With these two processes, we lose some flexibility in the brain, but the proficiency of signal transmission improves. Since we are talking in particular about those that form during interactions in infancy, it is reasonable to suspect that these interactions continue to do this. In particular, behaviors that occur in response to social cues may become more automatic in order to preserve higher thinking ability for novel situations.

In addition to this, fear tracks formed early in life in particular are not as plastic as are other tracks in the brain. They never really go away, although they can be overridden by newly formed neural pathways. (Lott, D. A. [2003]. Unlearning fear: calcium channel blockers and the process of extinction. Psychiatric Times, May, 9-12).

According to Neuroscientist David Eagleman on his PBS show, The Brain, about 80% of our behavior is done automatically in response to environmental cues (especially social cues, I might add) without any conscious deliberation. In a sense they are subconscious.

This does not mean that we lack the capacity to decide to think about and break the social rules we are usually bound by. We certainly can – this is where the family systems theorists have been wrong. But when we do, we are often faced with massive invalidation by our families, which is extremely powerful in delivering the message, “You’re wrong, change back.” When we distance ourselves from our social alliances, our level of the attachment hormone oxytocin dips and we start to feel unsafe.

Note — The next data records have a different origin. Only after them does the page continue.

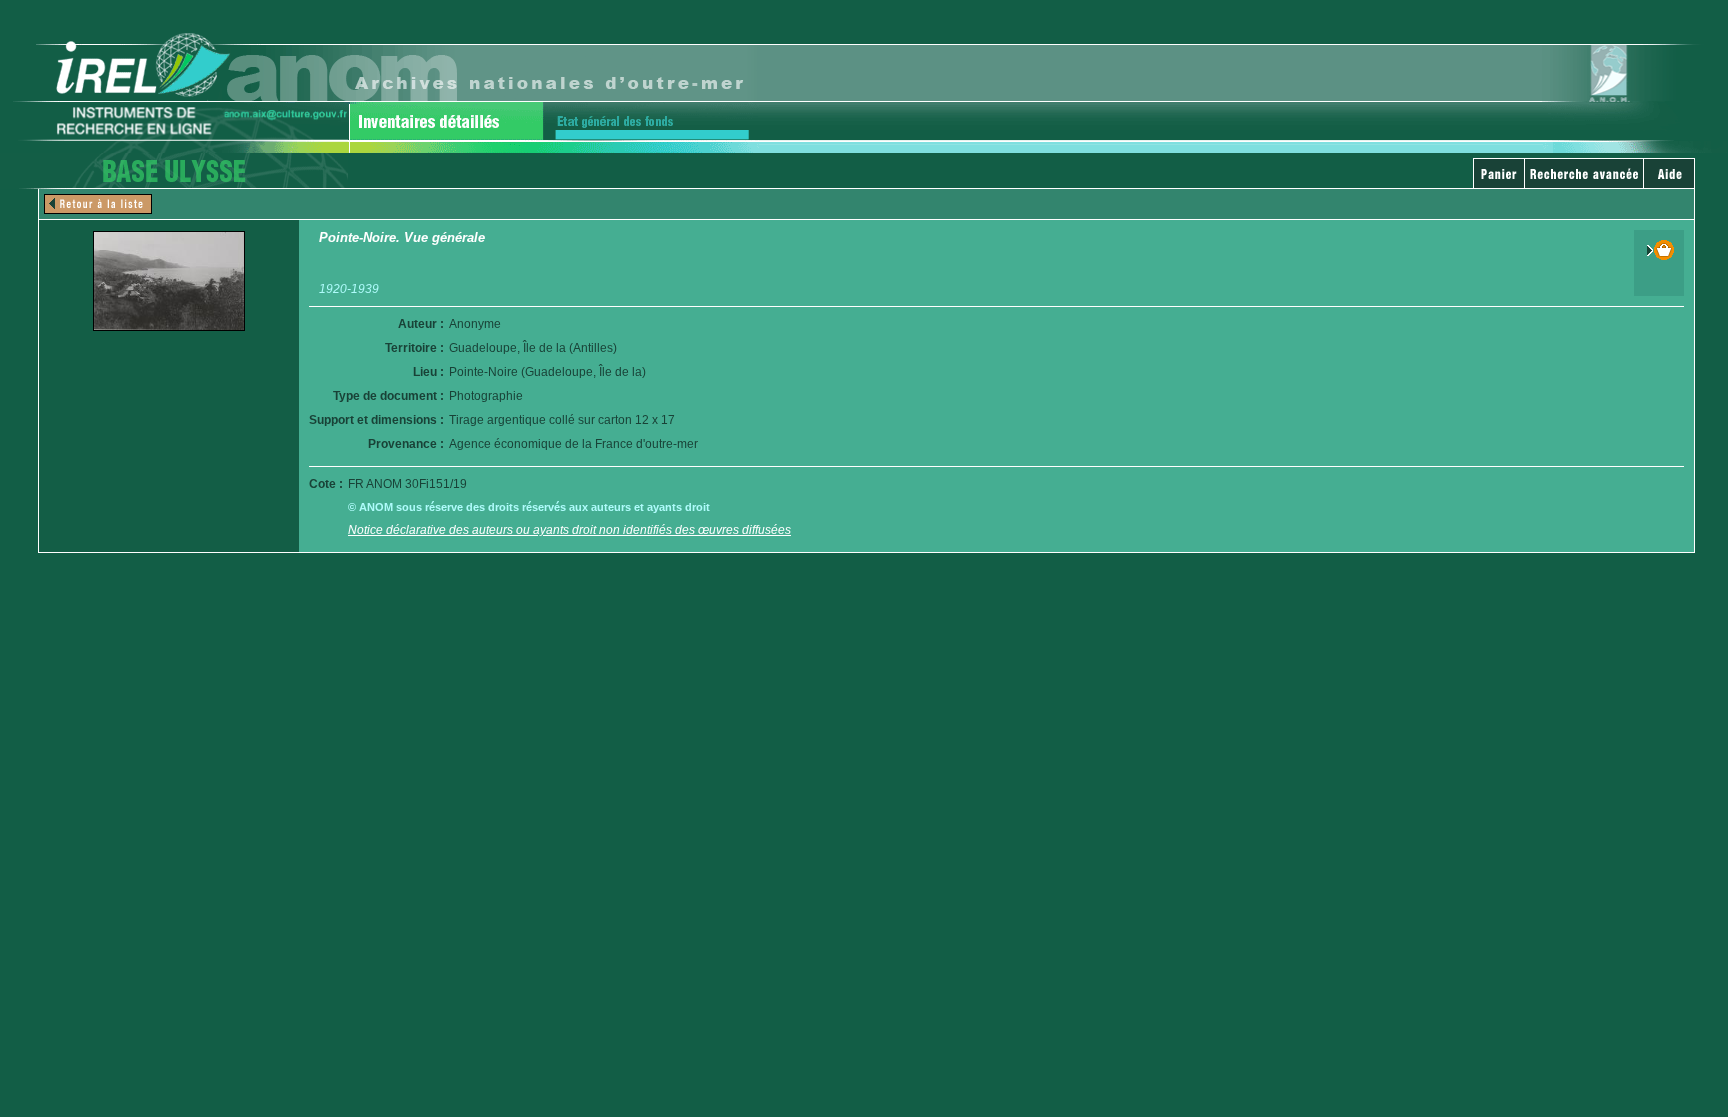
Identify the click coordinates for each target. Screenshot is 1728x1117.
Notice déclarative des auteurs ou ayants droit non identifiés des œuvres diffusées (569, 530)
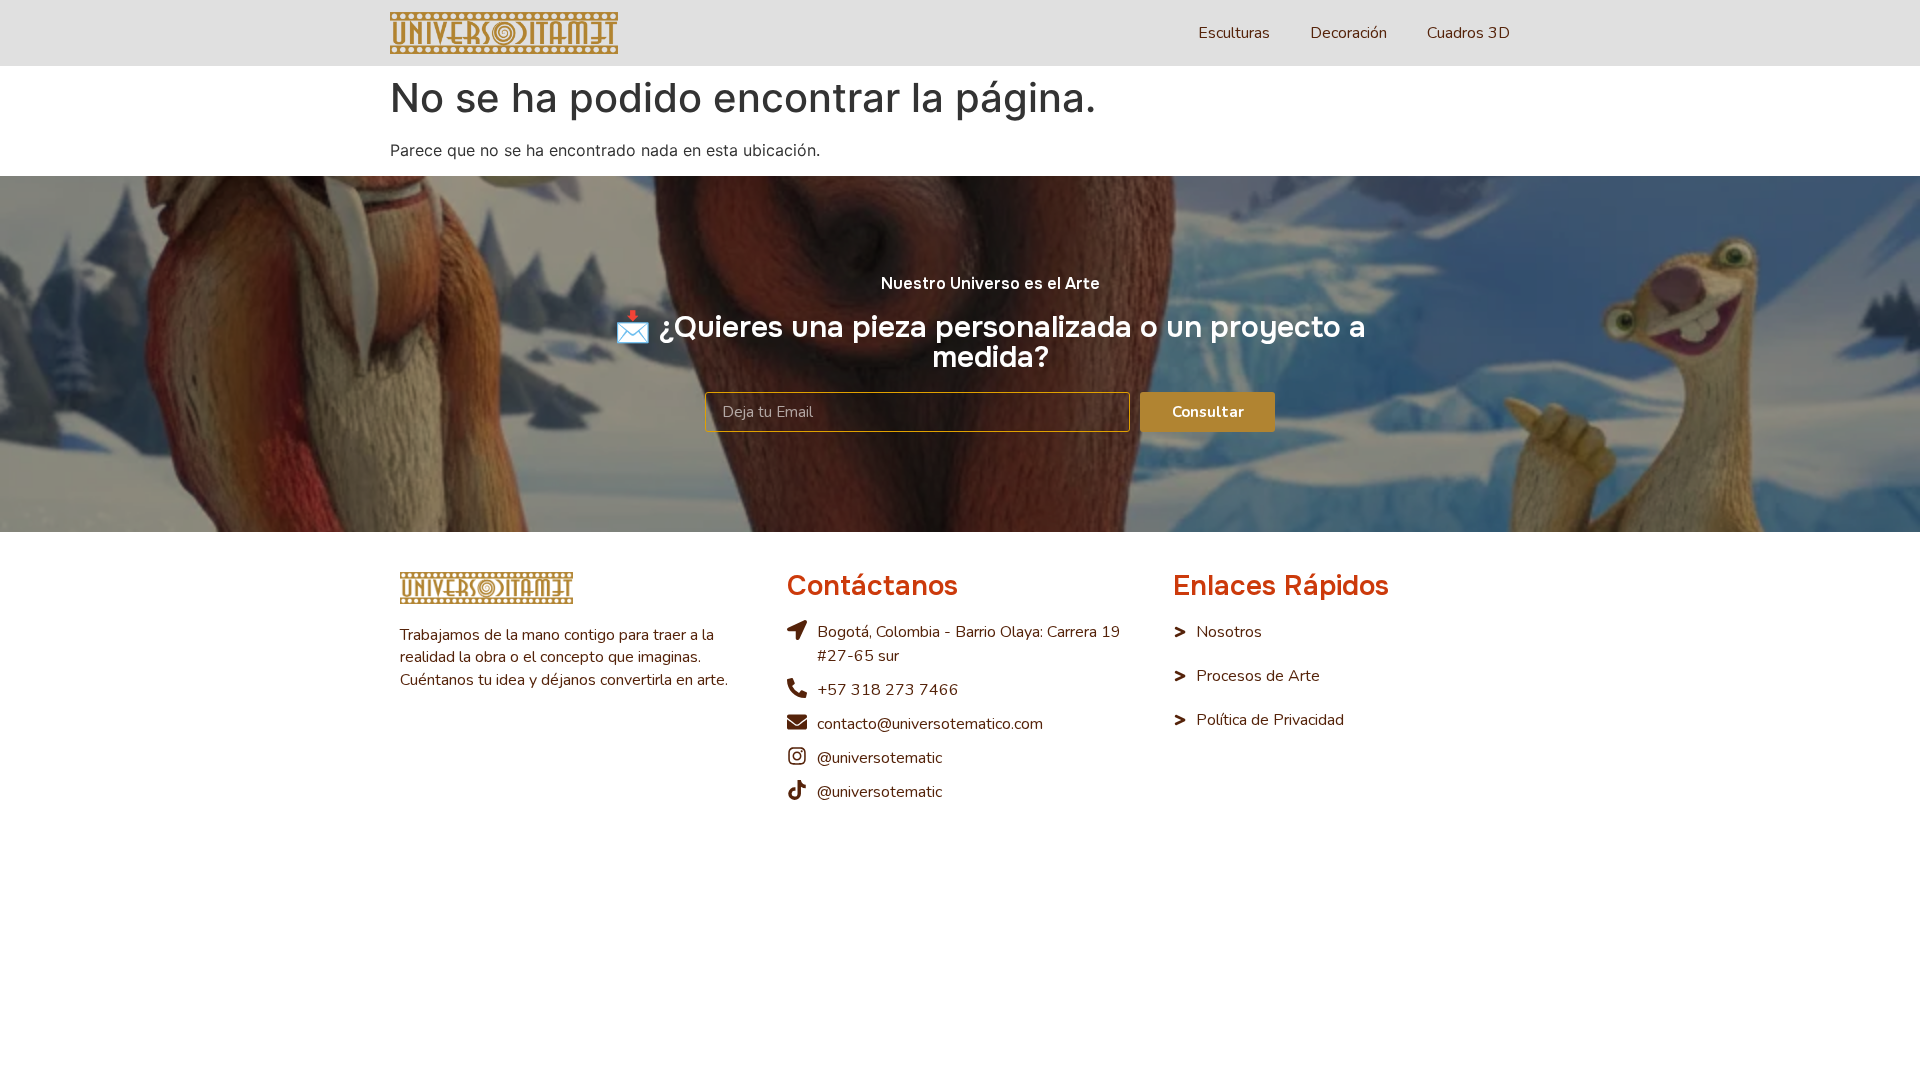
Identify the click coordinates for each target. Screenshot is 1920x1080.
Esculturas (1234, 33)
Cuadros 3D (1468, 33)
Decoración (1348, 33)
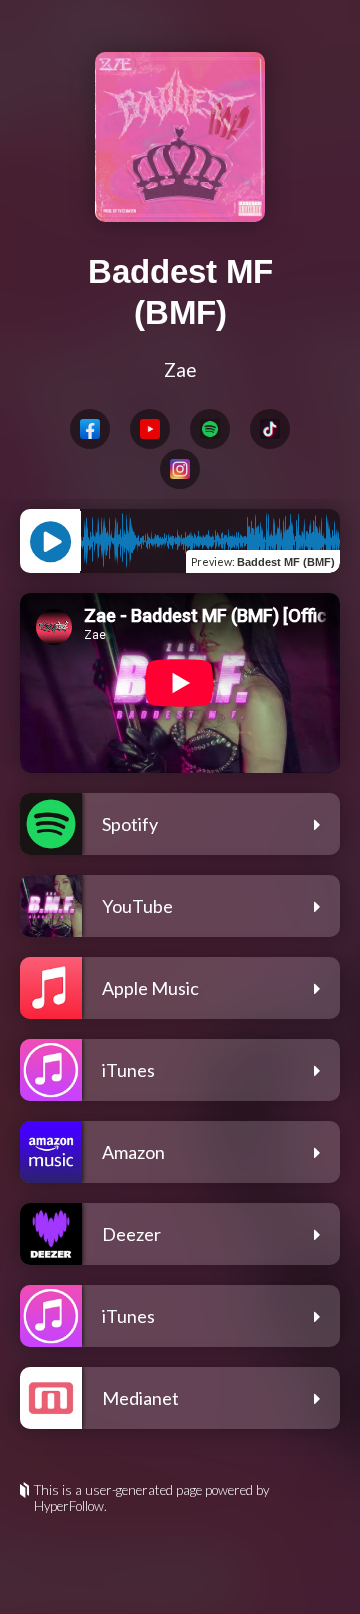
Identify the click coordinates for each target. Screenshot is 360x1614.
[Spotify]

The negative feelings generated by this invalidation is probably the biological price we pay if we don’t: the highly disturbing feeling of groundlessness described so eloquently by Irvin Yalom. This is nature’s way of telling us to behave ourselves for the good of our kin group. This has survival value for the group.

The implications for therapy are clear. In order to prevent problematic automatic behavior patterns that have been and that are continually reinforced through this powerful process, neither insight into which behaviors are performed automatically, nor which automatic belief systems keep us on the straight and narrow for our kin group, is usually enough. These patterns need to be interrupted at their source in order to help patients extinguish bad habits of thinking (or, more often, not thinking) and behavior.